Lebih lanjut Muradi menyebut, pengaruh munculnya populisme saat Pemilu sangat rentan menjadi magnet yang mendorong masyarakat sangat subjektif saat pemilihan. Calon-calon tertentu kerap kali dijadikan sebagai simbolisasi dari kelompok-kelpompok yang menganggap dirinya pihak yang termarjinalkan  atau diintimidasi. Walhasil akan meredusir penilaian yang objektif, yaitu terhadap visi-misi, program ataupun ide yang diusung.

Penguatan populisme di Indonesia disebut Muradi didominasi oleh isu-isu sensitif, terutama keyakinan dan agama. Sehingga carut-marutnya demokrasi Indonesia karena menguatnya politik identitas, disebunya juga menjadi permulaan mengapa populisme ikut berkembang pesat di Indonesia. 

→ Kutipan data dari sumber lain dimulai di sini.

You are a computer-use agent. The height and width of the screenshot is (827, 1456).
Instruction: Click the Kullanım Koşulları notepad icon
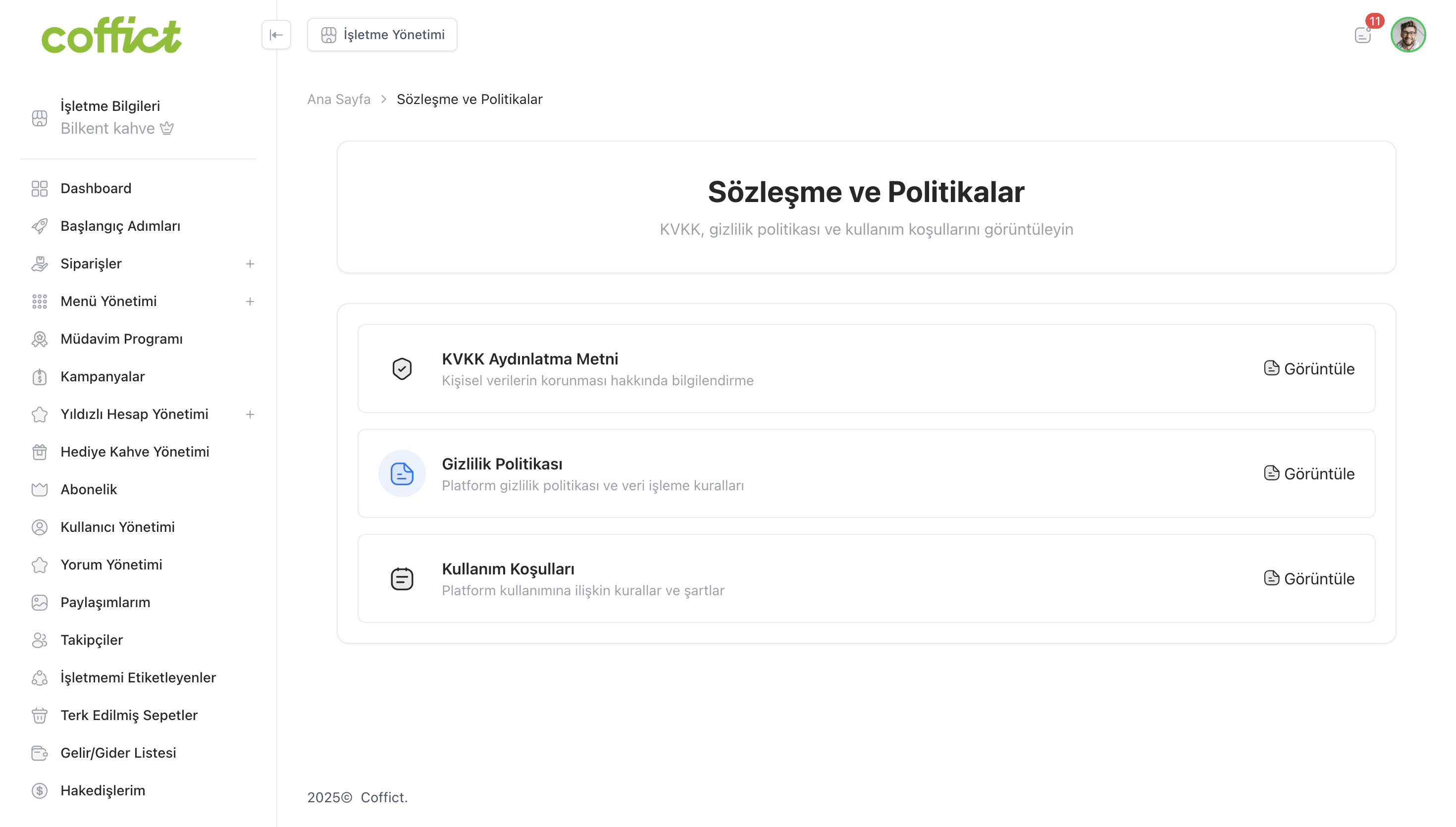coord(402,579)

“(Bentuk populisme paling mengancam) Kalau di Indonesia sih agama, yang agama tadi merasa bahwa mayoritas tapi kemudian menjadi minoritas. Agak mirip-mirip gitulah (dengan politik identitas) karenakan populisme itu lahir lahir dari politik identitas tadi, misalnya anda muslim saya muslim kemudian muncul figur, nah figur ini yang kemudian dianggap menjadi bagian dari kelompok itu,” ungkapnya.

Karena hal itulah, pria yang juga Sekjen IKA Unpad ini menekankan pentingnya penilaian yang objektif dalam Pemilu. Masyarakat menyeleksi bakal calon bukan berdasarkan asal-usul identitasnya, melainkan penilaian objektif terhadap ide, program juga visi-misi. Publik juga menurutnya penting untuk berpartisipasi aktif dalam partai politik untuk mencetak kader-kader yang baik. Karena menurut Muradi reformasi partai politik merupakan salah satu hal penting untuk mencapai optimisme demokrasi.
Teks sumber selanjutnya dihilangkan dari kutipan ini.